Mistakes vs. errors—know the difference

Man slapping his head because he made a mistake

How many times have you been speaking in English, and you make a silly mistake? For instance, "Yesterday, I go to work." You know you should have said, "went." You just made a mistake

Mistakes are an accident. You know it's wrong, but the wrong word slips out. 

An error, on the other hand, is something you don't know. It's grammar you haven't learned yet or vocabulary you haven't learned the nuance of yet. Errors are interesting because it gives you a chance to learn something for the first time. 

Many people find mistakes boring. "Yesterday, I went to work, Yea, yea, yea. I got it." It's not fun to re-study basic points. But it is very important. 

When you make a mistake, the listener doesn't know it's just a mistake. If you are speaking in a business situation, you'll lose a little of the listener's respect. If you make mistakes in speaking tests, you will get a very poor score. 

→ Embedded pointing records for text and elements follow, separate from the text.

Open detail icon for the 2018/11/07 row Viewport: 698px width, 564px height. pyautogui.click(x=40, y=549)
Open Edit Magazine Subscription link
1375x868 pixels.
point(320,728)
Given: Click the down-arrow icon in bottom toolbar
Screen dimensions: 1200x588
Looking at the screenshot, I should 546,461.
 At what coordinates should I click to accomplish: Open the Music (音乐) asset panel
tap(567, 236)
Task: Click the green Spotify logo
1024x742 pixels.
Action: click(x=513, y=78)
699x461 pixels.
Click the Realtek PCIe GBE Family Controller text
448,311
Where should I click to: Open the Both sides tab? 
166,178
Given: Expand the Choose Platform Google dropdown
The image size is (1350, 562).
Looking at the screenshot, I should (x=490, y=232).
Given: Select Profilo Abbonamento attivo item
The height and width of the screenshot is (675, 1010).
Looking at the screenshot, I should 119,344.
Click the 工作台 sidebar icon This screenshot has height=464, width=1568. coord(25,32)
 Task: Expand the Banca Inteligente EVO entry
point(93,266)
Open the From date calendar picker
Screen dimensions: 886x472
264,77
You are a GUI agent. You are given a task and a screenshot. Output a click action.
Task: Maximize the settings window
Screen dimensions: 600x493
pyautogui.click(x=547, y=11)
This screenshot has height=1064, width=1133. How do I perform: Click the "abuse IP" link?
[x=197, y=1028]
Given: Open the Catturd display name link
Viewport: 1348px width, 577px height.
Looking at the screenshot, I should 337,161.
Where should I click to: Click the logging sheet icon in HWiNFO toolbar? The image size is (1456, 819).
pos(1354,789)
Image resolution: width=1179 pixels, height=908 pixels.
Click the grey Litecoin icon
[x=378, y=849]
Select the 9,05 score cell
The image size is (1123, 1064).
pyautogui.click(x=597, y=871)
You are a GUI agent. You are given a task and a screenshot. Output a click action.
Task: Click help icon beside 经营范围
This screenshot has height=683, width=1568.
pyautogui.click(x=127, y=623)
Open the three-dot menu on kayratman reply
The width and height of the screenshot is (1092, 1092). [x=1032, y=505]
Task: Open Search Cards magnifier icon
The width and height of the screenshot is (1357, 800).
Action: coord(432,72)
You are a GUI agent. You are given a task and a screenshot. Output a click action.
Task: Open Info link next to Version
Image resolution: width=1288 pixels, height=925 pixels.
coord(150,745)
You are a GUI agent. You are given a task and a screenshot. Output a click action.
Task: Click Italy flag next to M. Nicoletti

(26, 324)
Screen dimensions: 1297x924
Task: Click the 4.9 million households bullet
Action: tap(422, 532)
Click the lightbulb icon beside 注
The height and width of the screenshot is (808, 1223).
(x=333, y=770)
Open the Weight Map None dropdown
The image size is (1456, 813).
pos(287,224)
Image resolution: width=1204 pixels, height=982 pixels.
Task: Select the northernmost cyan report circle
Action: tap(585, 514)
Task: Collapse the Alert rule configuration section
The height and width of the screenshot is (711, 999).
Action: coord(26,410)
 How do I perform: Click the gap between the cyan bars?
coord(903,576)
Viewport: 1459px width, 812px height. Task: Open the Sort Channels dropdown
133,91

If you ignore your mistakes, your English will not improve. 

What should you do?

There are two steps: 1) now; and 2) later

1. NOW: When your mistake is corrected, pay attention. Repeat the correction with variation, "Yesterday, I went... right, I went yesterday, went yesterday." Make a note to review later.

2. LATER: Review the note you made of the correction. You will forget most things quickly, so notes and review are vital. 

So, what's the difference between an error and a mistake? For a speaking test assessor, nothing. They are the same. So, take both seriously.